Tutorial: Writing an ETL script in Amazon Glue for Ray - Amazon Glue
Services or capabilities described in Amazon Web Services documentation might vary by Region. To see the differences applicable to the China Regions, see Getting Started with Amazon Web Services in China (PDF).

Tutorial: Writing an ETL script in Amazon Glue for Ray

Ray gives you the ability to write and scale distributed tasks natively in Python. Amazon Glue for Ray offers serverless Ray environments that you can access from both jobs and interactive sessions (Ray interactive sessions are in preview). The Amazon Glue job system provides a consistent way to manage and run your tasks—on a schedule, from a trigger, or from the Amazon Glue console.

Combining these Amazon Glue tools creates a powerful toolchain that you can use for extract, transform, and load (ETL) workloads, a popular use case for Amazon Glue. In this tutorial, you will learn the basics of putting together this solution.

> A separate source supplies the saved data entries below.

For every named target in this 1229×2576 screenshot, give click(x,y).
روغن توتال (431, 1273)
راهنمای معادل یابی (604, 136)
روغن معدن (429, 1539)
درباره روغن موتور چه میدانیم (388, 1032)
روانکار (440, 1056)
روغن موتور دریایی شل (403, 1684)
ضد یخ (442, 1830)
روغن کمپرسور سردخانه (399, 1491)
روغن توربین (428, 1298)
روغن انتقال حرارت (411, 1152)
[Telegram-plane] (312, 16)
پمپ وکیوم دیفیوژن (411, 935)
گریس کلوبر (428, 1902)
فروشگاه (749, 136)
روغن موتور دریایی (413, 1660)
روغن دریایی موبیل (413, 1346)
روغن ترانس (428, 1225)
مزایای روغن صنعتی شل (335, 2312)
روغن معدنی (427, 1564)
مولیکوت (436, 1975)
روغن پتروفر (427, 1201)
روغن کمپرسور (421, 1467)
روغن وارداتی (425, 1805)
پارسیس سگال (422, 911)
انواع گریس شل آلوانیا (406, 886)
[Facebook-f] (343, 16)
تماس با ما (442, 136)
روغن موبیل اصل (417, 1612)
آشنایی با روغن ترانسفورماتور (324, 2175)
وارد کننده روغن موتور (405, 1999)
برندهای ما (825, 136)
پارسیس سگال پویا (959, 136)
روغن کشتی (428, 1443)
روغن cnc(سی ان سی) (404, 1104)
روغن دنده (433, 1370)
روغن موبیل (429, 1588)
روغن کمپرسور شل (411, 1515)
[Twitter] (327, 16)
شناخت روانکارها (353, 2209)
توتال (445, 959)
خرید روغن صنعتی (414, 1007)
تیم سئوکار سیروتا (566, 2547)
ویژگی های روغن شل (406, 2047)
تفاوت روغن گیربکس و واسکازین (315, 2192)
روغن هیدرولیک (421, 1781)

We also support using Amazon Glue for Spark for your ETL workloads. For a tutorial on writing a Amazon Glue for Spark script, see Tutorial: Writing an Amazon Glue for Spark script. For more information about available engines, see Amazon Glue for Spark and Amazon Glue for Ray. Ray is capable of addressing many different kinds of tasks in analytics, machine learning (ML), and application development.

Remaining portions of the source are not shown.